So few bugs were alive down there. Some had retreated beneath the pavement, or into the lowermost parts of nearby buildings, but the heat and the hot air was killing them.
I like the contrast between the situation before and after the bombs hit, regarding how many bugs are available. Before, she had way more bugs than usual, and now she has… pretty much just a handful or five.
Some died quickly, others slow. I was careful about how close I got, devoting extra attention to ensuring that the beetle didn’t perish or find himself unable to fly as the heat damaged his wings.
Yeah, try not to go upside down Icarus on us.
Wait, would that involve “falling” up into the sea of the stars when the wings break?
Amy had made him durable, but there was a limit to how far I wanted to push my luck when there was two hundred feet of open air between me and the ground, and a sea of fire waiting for any scenario where I managed to survive the impact.

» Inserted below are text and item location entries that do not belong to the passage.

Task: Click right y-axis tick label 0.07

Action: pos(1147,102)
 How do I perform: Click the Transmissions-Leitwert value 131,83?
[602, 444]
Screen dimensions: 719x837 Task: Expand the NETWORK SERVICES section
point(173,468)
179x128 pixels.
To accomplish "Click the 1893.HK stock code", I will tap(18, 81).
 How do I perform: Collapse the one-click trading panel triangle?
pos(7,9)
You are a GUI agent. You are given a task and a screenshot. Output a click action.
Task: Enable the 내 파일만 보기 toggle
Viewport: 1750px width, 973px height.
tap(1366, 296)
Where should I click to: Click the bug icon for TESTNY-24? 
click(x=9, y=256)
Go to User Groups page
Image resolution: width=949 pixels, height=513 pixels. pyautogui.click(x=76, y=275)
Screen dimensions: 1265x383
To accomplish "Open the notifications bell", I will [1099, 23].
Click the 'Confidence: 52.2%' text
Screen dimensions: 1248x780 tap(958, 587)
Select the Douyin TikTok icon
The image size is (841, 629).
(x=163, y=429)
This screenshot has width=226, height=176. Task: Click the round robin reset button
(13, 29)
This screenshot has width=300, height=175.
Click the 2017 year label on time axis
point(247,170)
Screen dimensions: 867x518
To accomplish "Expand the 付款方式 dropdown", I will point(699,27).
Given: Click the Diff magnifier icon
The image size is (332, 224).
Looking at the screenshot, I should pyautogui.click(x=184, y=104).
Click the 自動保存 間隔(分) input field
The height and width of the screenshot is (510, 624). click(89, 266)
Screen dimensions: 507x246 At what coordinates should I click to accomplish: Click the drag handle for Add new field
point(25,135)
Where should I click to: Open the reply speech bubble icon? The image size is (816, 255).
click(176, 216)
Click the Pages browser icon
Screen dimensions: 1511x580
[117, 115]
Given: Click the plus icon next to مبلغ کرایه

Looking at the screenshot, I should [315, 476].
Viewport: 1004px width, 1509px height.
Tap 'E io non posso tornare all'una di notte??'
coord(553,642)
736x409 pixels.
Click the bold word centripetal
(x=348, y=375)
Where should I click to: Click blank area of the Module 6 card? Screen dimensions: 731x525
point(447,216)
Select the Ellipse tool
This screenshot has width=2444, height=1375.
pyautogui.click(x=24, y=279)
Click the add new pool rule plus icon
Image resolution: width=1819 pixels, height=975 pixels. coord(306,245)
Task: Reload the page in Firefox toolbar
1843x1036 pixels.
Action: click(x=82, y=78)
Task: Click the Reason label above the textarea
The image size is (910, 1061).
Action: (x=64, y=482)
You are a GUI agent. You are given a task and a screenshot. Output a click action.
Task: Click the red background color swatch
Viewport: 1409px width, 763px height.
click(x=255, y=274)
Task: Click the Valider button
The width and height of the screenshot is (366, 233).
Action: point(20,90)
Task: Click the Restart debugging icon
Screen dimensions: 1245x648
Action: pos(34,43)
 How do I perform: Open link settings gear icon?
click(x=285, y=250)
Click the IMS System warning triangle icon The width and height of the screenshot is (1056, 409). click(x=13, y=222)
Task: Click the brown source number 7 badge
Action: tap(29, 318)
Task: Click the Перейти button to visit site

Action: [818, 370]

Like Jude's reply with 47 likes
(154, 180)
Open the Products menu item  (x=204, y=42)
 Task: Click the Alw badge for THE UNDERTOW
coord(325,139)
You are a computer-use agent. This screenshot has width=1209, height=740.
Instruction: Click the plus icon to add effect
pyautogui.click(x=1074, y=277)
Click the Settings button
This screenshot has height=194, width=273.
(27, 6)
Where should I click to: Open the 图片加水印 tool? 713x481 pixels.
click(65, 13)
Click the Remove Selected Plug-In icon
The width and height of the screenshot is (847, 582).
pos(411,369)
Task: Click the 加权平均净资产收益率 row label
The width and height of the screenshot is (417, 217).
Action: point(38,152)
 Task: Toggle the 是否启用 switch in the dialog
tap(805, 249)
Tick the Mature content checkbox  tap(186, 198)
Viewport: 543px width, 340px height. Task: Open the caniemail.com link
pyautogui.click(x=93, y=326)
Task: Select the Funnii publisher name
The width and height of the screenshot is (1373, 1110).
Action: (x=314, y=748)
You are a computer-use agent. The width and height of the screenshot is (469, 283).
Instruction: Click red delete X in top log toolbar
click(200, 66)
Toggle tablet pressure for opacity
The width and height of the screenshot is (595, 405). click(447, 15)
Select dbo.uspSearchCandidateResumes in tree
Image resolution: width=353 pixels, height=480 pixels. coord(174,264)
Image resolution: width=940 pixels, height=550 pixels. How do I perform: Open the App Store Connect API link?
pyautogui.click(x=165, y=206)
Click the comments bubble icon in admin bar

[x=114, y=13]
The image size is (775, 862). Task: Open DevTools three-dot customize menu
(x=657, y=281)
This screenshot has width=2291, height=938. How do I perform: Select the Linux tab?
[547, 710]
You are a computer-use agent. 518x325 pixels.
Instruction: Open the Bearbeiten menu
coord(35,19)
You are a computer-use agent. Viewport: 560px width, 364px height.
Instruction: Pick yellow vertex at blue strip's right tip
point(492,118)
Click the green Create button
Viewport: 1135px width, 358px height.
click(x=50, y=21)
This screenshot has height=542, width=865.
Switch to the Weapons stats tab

Yeah, that’s quite reasonable.
It was a bit of a task, to focus on flying -there was no autopilot like there was with my other bugs- and to track the remaining bugs on the ground. The sewers and storm drains were hot, but hospitable. Navigation would be difficult for Jack and Bonesaw underground. Between Leviathan’s active destruction of the storm drains and the more passive deterioration as they got clogged with rubble and debris and flooded, there were few spaces underground where the villains would be able to navigate.
So if they went down there, they probably wouldn’t get out anywhere useful.
Had they died? It was possible, and I was swiftly eliminating areas where there was both a population of bugs and space for the Nine to hide.
I don’t think any of them are dead, but if one of them is, it’s Mannequin or Bonesaw. More likely Mannequin out of those two, because he’s been fairly irrelevant ever since his second defeat by Taylor.
Also worth noting: We don’t know what fresh hell Bonesaw was up to this time with the civilians she “recruited”. I have a feeling we’ll find out somehow.